Collected data:
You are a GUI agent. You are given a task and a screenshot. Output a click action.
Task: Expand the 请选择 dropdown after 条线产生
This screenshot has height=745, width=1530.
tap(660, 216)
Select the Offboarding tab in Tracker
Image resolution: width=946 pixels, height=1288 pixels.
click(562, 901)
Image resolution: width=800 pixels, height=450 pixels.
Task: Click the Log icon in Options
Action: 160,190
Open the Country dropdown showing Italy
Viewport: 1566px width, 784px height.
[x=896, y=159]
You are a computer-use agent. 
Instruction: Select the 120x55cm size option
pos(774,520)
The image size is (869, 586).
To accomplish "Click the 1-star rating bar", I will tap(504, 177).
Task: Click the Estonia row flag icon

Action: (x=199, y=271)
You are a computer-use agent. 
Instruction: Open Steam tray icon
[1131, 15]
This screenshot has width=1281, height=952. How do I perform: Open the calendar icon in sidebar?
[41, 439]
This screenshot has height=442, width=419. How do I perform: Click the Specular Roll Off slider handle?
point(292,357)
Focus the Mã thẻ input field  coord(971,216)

● **WHAT YOU HAVE TO DO**:
Precisely as given, transcribe all of the entries above.

● **ANSWER TO THE PROBLEM**:
You are a GUI agent. You are given a task and a screenshot. Output a click action.
Task: Expand the 请选择 dropdown after 条线产生
This screenshot has height=745, width=1530.
tap(660, 216)
Select the Offboarding tab in Tracker
Image resolution: width=946 pixels, height=1288 pixels.
click(562, 901)
Image resolution: width=800 pixels, height=450 pixels.
Task: Click the Log icon in Options
Action: 160,190
Open the Country dropdown showing Italy
Viewport: 1566px width, 784px height.
[x=896, y=159]
You are a computer-use agent. 
Instruction: Select the 120x55cm size option
pos(774,520)
The image size is (869, 586).
To accomplish "Click the 1-star rating bar", I will tap(504, 177).
Task: Click the Estonia row flag icon

Action: (x=199, y=271)
You are a computer-use agent. 
Instruction: Open Steam tray icon
[1131, 15]
This screenshot has width=1281, height=952. How do I perform: Open the calendar icon in sidebar?
[41, 439]
This screenshot has height=442, width=419. How do I perform: Click the Specular Roll Off slider handle?
point(292,357)
Focus the Mã thẻ input field  coord(971,216)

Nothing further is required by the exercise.